*PROBLEM TO WORK ON*
Copy out the part of the records that opens with the line containing "04 580 98 00 (210, 1676)" and closes with the line containing "BENGKULU (107, 1839)", both of those lines included.

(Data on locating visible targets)
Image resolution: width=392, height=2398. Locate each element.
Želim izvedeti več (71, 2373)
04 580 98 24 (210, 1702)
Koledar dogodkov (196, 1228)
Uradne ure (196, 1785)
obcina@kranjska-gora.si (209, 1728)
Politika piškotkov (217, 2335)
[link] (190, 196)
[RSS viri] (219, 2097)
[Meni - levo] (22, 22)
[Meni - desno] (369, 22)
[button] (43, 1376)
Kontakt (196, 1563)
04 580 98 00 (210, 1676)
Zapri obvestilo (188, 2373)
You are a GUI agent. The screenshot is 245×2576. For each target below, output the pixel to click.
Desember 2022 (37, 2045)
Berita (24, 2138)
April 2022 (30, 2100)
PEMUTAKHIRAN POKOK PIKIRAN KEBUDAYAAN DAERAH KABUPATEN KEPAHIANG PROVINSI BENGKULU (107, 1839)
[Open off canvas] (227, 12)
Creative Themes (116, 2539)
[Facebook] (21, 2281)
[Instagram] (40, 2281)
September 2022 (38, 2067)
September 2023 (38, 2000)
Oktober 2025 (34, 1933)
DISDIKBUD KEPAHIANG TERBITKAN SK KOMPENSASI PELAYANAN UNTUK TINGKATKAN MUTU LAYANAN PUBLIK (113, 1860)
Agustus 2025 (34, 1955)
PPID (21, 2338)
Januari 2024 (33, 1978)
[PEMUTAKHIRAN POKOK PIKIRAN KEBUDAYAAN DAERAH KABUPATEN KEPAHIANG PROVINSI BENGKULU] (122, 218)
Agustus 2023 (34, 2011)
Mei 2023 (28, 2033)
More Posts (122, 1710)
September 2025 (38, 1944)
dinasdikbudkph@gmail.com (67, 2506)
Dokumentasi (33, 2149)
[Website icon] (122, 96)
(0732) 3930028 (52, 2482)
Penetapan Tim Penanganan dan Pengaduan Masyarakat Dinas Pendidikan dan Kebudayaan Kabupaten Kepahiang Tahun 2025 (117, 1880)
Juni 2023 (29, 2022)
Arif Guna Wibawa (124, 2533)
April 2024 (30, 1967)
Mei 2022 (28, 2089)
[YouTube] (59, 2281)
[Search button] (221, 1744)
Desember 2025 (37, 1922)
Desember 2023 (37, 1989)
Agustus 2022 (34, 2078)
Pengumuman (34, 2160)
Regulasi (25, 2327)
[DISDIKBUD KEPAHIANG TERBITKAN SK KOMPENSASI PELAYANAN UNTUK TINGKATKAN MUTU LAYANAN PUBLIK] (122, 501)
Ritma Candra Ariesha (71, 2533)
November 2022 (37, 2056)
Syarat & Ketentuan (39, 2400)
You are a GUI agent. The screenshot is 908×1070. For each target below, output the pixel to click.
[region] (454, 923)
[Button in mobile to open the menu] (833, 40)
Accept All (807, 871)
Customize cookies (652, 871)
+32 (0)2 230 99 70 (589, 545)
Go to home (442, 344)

*EXPECTED ANSWER*
04 580 98 00 (210, 1676)
Zapri obvestilo (188, 2373)
You are a GUI agent. The screenshot is 245×2576. For each target below, output the pixel to click.
Desember 2022 (37, 2045)
Berita (24, 2138)
April 2022 (30, 2100)
PEMUTAKHIRAN POKOK PIKIRAN KEBUDAYAAN DAERAH KABUPATEN KEPAHIANG PROVINSI BENGKULU (107, 1839)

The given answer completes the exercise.